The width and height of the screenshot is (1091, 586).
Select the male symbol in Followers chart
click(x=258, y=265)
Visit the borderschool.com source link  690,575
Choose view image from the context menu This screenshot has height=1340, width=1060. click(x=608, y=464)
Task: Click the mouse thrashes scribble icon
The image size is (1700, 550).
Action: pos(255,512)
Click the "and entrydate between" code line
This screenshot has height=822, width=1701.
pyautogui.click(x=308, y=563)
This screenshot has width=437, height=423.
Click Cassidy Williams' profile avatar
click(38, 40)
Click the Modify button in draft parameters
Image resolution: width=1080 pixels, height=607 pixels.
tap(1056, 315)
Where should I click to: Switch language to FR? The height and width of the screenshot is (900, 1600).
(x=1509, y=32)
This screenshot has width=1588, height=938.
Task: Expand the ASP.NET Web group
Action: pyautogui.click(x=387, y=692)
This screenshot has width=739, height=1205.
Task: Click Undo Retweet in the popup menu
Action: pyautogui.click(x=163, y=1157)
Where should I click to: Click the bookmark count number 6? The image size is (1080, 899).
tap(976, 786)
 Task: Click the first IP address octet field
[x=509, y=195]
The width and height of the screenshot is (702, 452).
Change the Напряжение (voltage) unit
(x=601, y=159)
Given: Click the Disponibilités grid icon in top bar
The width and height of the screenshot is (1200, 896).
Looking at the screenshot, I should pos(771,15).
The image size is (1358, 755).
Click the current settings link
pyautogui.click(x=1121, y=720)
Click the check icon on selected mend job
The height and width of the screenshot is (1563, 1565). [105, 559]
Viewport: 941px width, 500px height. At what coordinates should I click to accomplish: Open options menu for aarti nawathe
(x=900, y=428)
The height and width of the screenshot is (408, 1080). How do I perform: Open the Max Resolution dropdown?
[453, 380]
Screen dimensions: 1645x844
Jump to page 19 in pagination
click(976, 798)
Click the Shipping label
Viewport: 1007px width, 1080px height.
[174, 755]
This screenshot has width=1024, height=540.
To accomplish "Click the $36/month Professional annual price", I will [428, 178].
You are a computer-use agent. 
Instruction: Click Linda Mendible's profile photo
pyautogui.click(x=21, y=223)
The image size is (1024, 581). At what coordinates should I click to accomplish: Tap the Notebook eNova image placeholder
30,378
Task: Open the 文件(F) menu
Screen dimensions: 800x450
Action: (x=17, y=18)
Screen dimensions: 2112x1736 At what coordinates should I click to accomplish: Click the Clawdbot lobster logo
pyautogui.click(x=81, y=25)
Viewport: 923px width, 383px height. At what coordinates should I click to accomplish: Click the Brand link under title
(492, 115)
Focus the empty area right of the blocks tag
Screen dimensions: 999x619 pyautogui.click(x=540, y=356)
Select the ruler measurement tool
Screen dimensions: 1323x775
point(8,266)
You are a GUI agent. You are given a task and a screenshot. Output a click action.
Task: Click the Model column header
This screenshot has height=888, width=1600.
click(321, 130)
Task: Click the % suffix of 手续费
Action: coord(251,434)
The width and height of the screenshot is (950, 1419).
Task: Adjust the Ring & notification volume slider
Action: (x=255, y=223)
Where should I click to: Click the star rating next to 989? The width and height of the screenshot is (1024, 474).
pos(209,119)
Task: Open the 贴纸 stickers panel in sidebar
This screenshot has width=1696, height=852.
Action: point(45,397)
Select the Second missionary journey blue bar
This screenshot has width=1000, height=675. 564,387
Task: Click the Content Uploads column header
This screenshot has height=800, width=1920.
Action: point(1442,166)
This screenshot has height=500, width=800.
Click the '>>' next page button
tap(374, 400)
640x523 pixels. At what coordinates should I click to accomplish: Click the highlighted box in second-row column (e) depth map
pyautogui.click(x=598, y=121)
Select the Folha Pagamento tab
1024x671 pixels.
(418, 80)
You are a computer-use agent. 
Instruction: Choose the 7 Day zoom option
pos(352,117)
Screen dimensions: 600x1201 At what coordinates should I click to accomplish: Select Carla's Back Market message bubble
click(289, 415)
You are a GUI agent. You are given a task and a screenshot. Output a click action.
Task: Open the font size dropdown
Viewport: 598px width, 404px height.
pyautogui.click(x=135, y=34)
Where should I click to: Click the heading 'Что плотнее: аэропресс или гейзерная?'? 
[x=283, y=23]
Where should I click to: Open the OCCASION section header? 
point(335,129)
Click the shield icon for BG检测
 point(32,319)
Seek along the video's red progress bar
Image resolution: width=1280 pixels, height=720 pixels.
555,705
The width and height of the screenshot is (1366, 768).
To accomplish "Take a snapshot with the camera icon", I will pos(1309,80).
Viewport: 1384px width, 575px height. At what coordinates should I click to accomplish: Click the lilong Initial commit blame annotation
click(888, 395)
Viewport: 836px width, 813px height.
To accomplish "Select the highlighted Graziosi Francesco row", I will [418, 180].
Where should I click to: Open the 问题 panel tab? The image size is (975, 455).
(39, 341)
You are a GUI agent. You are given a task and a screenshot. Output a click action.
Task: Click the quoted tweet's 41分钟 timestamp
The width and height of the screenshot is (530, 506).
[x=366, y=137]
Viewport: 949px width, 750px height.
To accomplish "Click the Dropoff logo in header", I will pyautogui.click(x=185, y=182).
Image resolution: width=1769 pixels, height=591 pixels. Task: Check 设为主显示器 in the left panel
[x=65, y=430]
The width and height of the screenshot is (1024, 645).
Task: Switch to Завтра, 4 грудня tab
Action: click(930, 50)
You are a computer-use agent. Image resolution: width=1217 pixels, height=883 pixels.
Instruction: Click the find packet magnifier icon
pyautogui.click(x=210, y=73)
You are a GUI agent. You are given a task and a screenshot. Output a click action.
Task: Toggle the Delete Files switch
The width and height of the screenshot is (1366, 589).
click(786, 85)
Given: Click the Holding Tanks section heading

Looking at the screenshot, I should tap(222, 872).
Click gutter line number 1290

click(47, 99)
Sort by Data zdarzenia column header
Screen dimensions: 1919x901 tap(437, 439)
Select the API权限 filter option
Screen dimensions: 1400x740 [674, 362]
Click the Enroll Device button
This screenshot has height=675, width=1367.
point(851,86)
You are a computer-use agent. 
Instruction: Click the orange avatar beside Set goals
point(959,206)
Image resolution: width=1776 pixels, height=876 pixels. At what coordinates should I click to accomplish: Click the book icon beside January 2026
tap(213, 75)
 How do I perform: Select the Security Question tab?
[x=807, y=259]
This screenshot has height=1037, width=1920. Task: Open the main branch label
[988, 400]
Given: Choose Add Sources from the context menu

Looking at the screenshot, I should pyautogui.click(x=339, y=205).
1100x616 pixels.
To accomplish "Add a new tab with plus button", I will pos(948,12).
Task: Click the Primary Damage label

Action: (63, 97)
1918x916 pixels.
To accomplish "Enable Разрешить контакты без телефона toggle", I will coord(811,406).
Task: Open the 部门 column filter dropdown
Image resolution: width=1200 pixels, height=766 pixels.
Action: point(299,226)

[Task prompt]: Each line above should appear again, reproduced exactly.

[Exercise result]:
The width and height of the screenshot is (1091, 586).
Select the male symbol in Followers chart
click(x=258, y=265)
Visit the borderschool.com source link  690,575
Choose view image from the context menu This screenshot has height=1340, width=1060. click(x=608, y=464)
Task: Click the mouse thrashes scribble icon
The image size is (1700, 550).
Action: pos(255,512)
Click the "and entrydate between" code line
This screenshot has height=822, width=1701.
pyautogui.click(x=308, y=563)
This screenshot has width=437, height=423.
Click Cassidy Williams' profile avatar
click(38, 40)
Click the Modify button in draft parameters
Image resolution: width=1080 pixels, height=607 pixels.
tap(1056, 315)
Where should I click to: Switch language to FR? The height and width of the screenshot is (900, 1600).
(x=1509, y=32)
This screenshot has width=1588, height=938.
Task: Expand the ASP.NET Web group
Action: pyautogui.click(x=387, y=692)
This screenshot has width=739, height=1205.
Task: Click Undo Retweet in the popup menu
Action: pyautogui.click(x=163, y=1157)
Where should I click to: Click the bookmark count number 6? The image size is (1080, 899).
tap(976, 786)
 Task: Click the first IP address octet field
[x=509, y=195]
The width and height of the screenshot is (702, 452).
Change the Напряжение (voltage) unit
(x=601, y=159)
Given: Click the Disponibilités grid icon in top bar
The width and height of the screenshot is (1200, 896).
Looking at the screenshot, I should pos(771,15).
The image size is (1358, 755).
Click the current settings link
pyautogui.click(x=1121, y=720)
Click the check icon on selected mend job
The height and width of the screenshot is (1563, 1565). [105, 559]
Viewport: 941px width, 500px height. At what coordinates should I click to accomplish: Open options menu for aarti nawathe
(x=900, y=428)
The height and width of the screenshot is (408, 1080). How do I perform: Open the Max Resolution dropdown?
[453, 380]
Screen dimensions: 1645x844
Jump to page 19 in pagination
click(976, 798)
Click the Shipping label
Viewport: 1007px width, 1080px height.
[174, 755]
This screenshot has width=1024, height=540.
To accomplish "Click the $36/month Professional annual price", I will [428, 178].
You are a computer-use agent. 
Instruction: Click Linda Mendible's profile photo
pyautogui.click(x=21, y=223)
The image size is (1024, 581). At what coordinates should I click to accomplish: Tap the Notebook eNova image placeholder
30,378
Task: Open the 文件(F) menu
Screen dimensions: 800x450
Action: (x=17, y=18)
Screen dimensions: 2112x1736 At what coordinates should I click to accomplish: Click the Clawdbot lobster logo
pyautogui.click(x=81, y=25)
Viewport: 923px width, 383px height. At what coordinates should I click to accomplish: Click the Brand link under title
(492, 115)
Focus the empty area right of the blocks tag
Screen dimensions: 999x619 pyautogui.click(x=540, y=356)
Select the ruler measurement tool
Screen dimensions: 1323x775
point(8,266)
You are a GUI agent. You are given a task and a screenshot. Output a click action.
Task: Click the Model column header
This screenshot has height=888, width=1600.
click(321, 130)
Task: Click the % suffix of 手续费
Action: coord(251,434)
The width and height of the screenshot is (950, 1419).
Task: Adjust the Ring & notification volume slider
Action: (x=255, y=223)
Where should I click to: Click the star rating next to 989? The width and height of the screenshot is (1024, 474).
pos(209,119)
Task: Open the 贴纸 stickers panel in sidebar
This screenshot has width=1696, height=852.
Action: point(45,397)
Select the Second missionary journey blue bar
This screenshot has width=1000, height=675. 564,387
Task: Click the Content Uploads column header
This screenshot has height=800, width=1920.
Action: point(1442,166)
This screenshot has height=500, width=800.
Click the '>>' next page button
tap(374, 400)
640x523 pixels. At what coordinates should I click to accomplish: Click the highlighted box in second-row column (e) depth map
pyautogui.click(x=598, y=121)
Select the Folha Pagamento tab
1024x671 pixels.
(418, 80)
You are a computer-use agent. 
Instruction: Choose the 7 Day zoom option
pos(352,117)
Screen dimensions: 600x1201 At what coordinates should I click to accomplish: Select Carla's Back Market message bubble
click(289, 415)
You are a GUI agent. You are given a task and a screenshot. Output a click action.
Task: Open the font size dropdown
Viewport: 598px width, 404px height.
pyautogui.click(x=135, y=34)
Where should I click to: Click the heading 'Что плотнее: аэропресс или гейзерная?'? 
[x=283, y=23]
Where should I click to: Open the OCCASION section header? 
point(335,129)
Click the shield icon for BG检测
 point(32,319)
Seek along the video's red progress bar
Image resolution: width=1280 pixels, height=720 pixels.
555,705
The width and height of the screenshot is (1366, 768).
To accomplish "Take a snapshot with the camera icon", I will pos(1309,80).
Viewport: 1384px width, 575px height. At what coordinates should I click to accomplish: Click the lilong Initial commit blame annotation
click(888, 395)
Viewport: 836px width, 813px height.
To accomplish "Select the highlighted Graziosi Francesco row", I will [418, 180].
Where should I click to: Open the 问题 panel tab? The image size is (975, 455).
(39, 341)
You are a GUI agent. You are given a task and a screenshot. Output a click action.
Task: Click the quoted tweet's 41分钟 timestamp
The width and height of the screenshot is (530, 506).
[x=366, y=137]
Viewport: 949px width, 750px height.
To accomplish "Click the Dropoff logo in header", I will pyautogui.click(x=185, y=182).
Image resolution: width=1769 pixels, height=591 pixels. Task: Check 设为主显示器 in the left panel
[x=65, y=430]
The width and height of the screenshot is (1024, 645).
Task: Switch to Завтра, 4 грудня tab
Action: click(930, 50)
You are a computer-use agent. Image resolution: width=1217 pixels, height=883 pixels.
Instruction: Click the find packet magnifier icon
pyautogui.click(x=210, y=73)
You are a GUI agent. You are given a task and a screenshot. Output a click action.
Task: Toggle the Delete Files switch
The width and height of the screenshot is (1366, 589).
click(786, 85)
Given: Click the Holding Tanks section heading

Looking at the screenshot, I should tap(222, 872).
Click gutter line number 1290

click(47, 99)
Sort by Data zdarzenia column header
Screen dimensions: 1919x901 tap(437, 439)
Select the API权限 filter option
Screen dimensions: 1400x740 [674, 362]
Click the Enroll Device button
This screenshot has height=675, width=1367.
point(851,86)
You are a computer-use agent. 
Instruction: Click the orange avatar beside Set goals
point(959,206)
Image resolution: width=1776 pixels, height=876 pixels. At what coordinates should I click to accomplish: Click the book icon beside January 2026
tap(213, 75)
 How do I perform: Select the Security Question tab?
[x=807, y=259]
This screenshot has height=1037, width=1920. Task: Open the main branch label
[988, 400]
Given: Choose Add Sources from the context menu

Looking at the screenshot, I should pyautogui.click(x=339, y=205).
1100x616 pixels.
To accomplish "Add a new tab with plus button", I will pos(948,12).
Task: Click the Primary Damage label

Action: (63, 97)
1918x916 pixels.
To accomplish "Enable Разрешить контакты без телефона toggle", I will coord(811,406).
Task: Open the 部门 column filter dropdown
Image resolution: width=1200 pixels, height=766 pixels.
Action: point(299,226)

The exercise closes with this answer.